● RECORDS TO USE
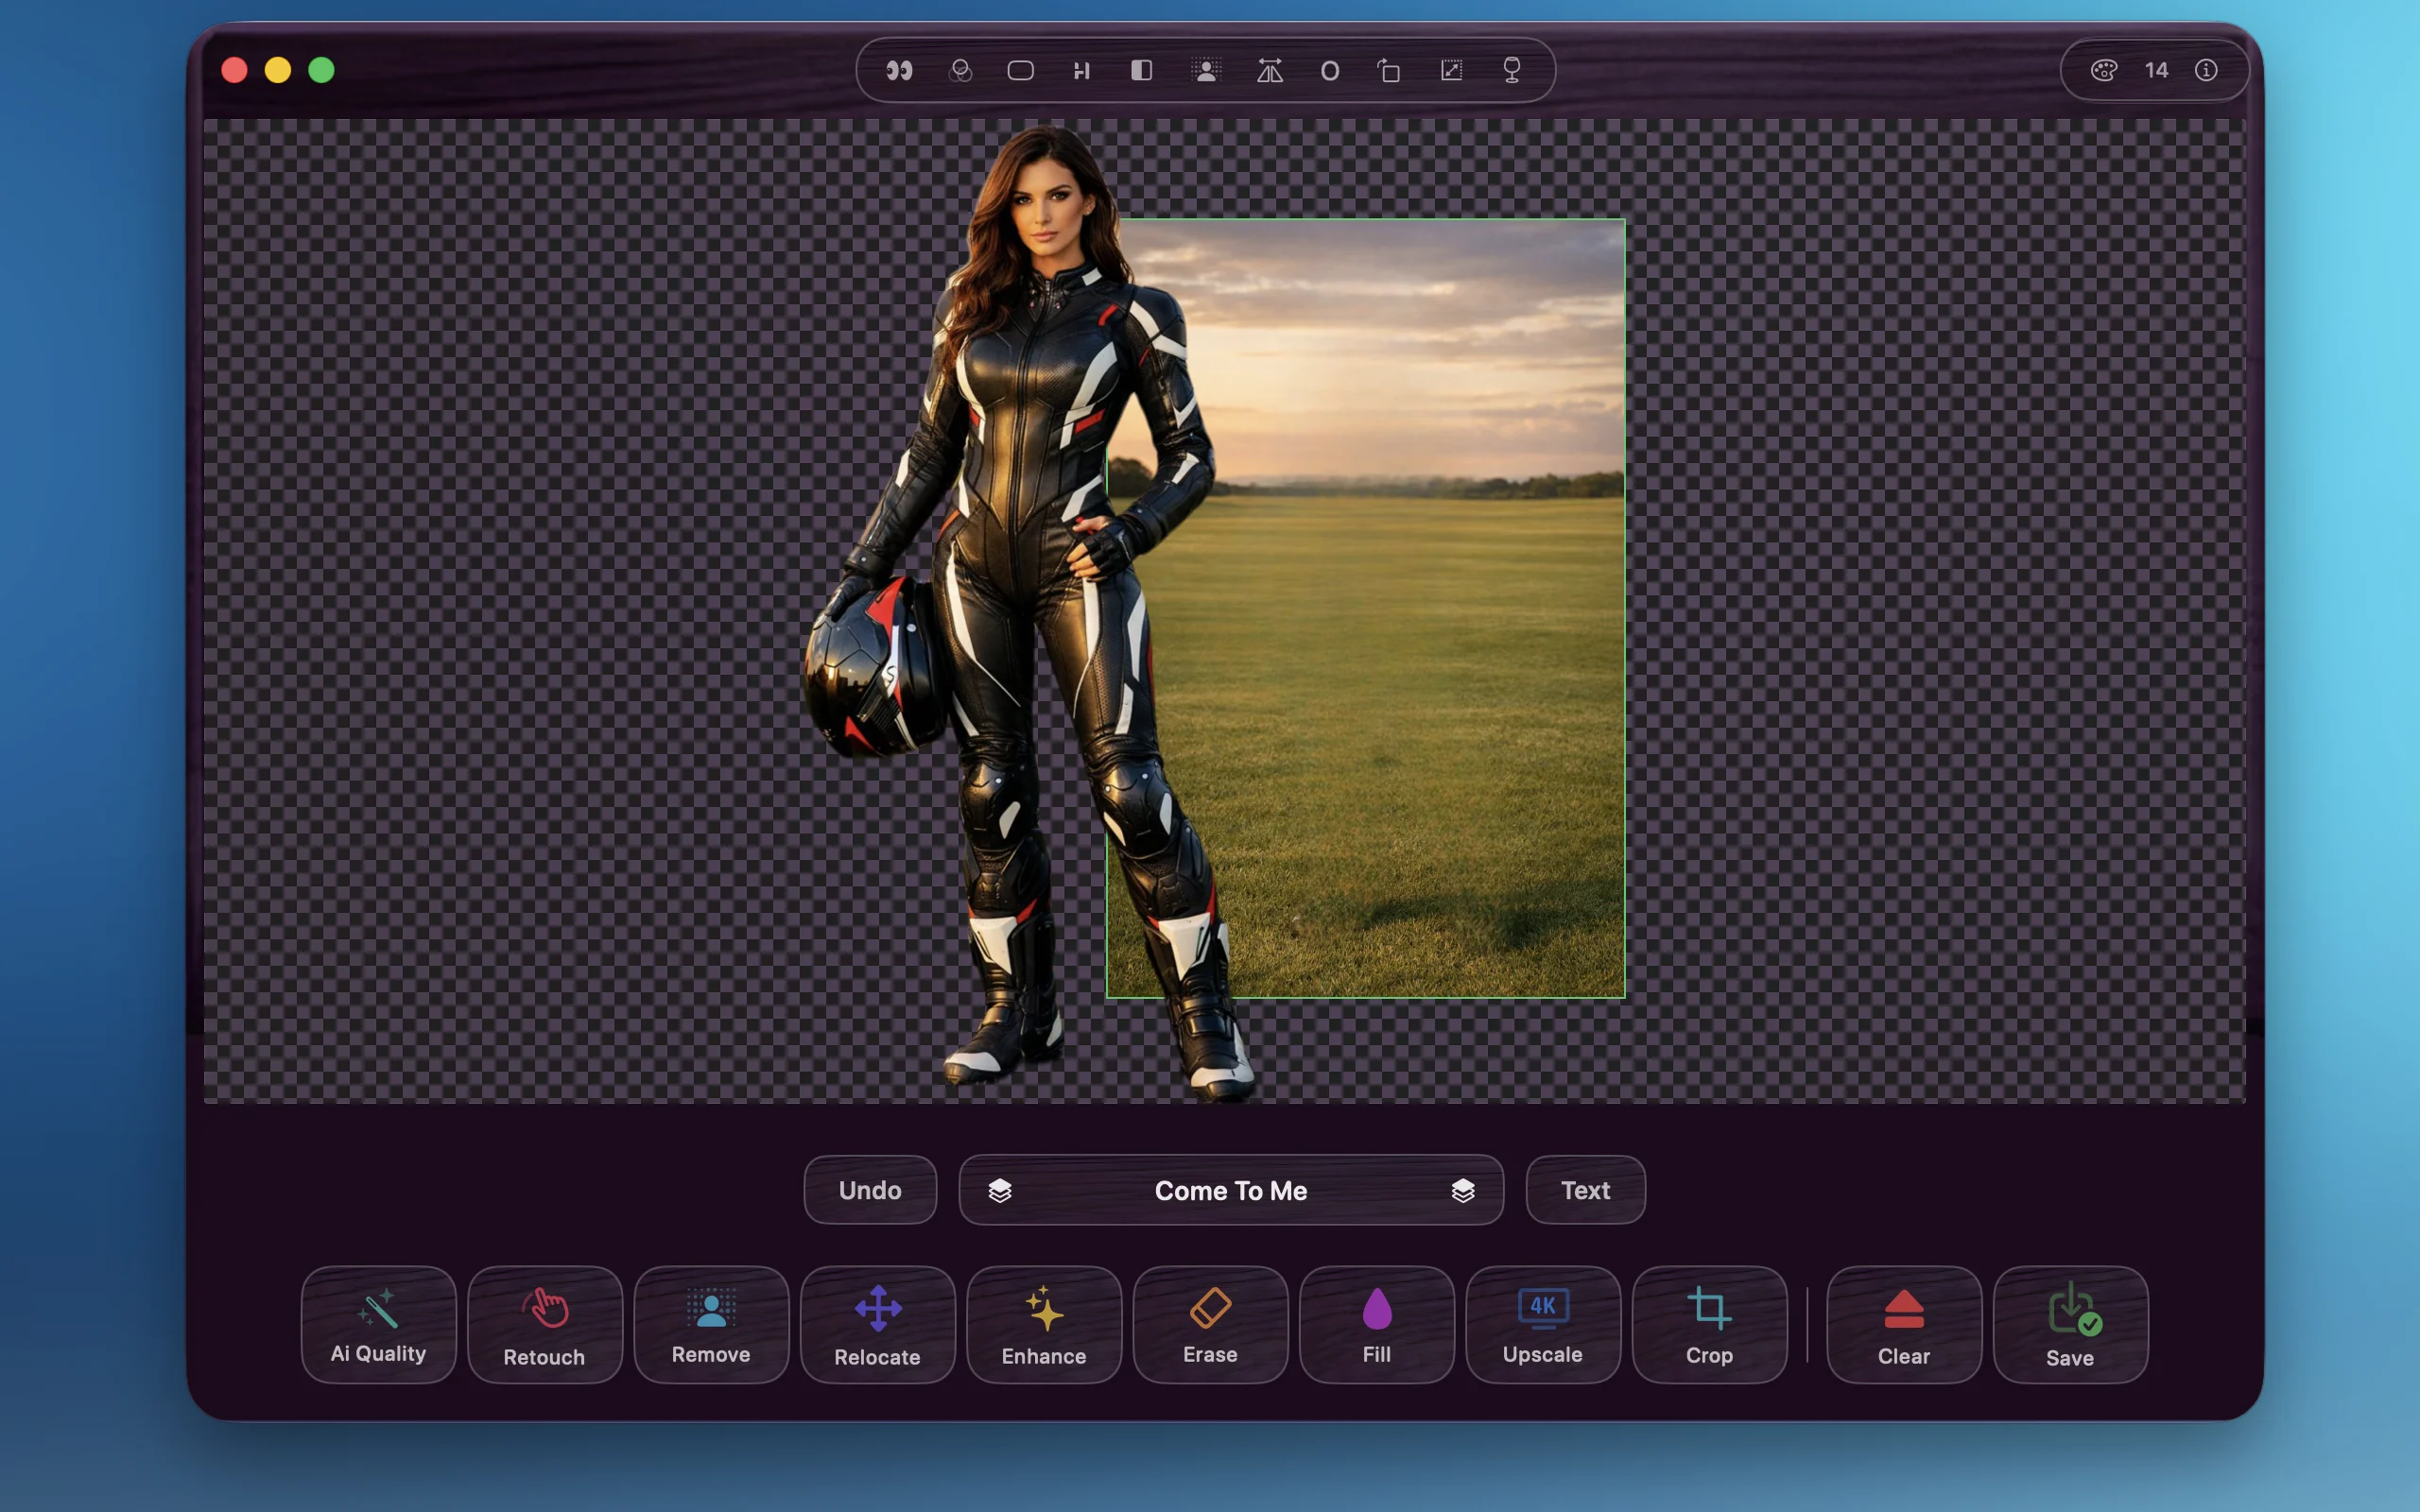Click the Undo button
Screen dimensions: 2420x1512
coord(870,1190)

---

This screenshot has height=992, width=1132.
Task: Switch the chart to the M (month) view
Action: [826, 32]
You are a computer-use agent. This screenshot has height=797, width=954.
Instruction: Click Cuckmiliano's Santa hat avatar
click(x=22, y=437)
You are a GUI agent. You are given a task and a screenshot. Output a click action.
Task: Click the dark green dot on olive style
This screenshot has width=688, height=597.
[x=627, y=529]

● WHAT YOU HAVE TO DO
Write out the lines starting at the one containing "Click the Undo button" and ending at the one containing "coord(870,1190)", including both of those lines. Leave out the pictures.

● ANSWER TO THE EXERCISE
Click the Undo button
Screen dimensions: 2420x1512
coord(870,1190)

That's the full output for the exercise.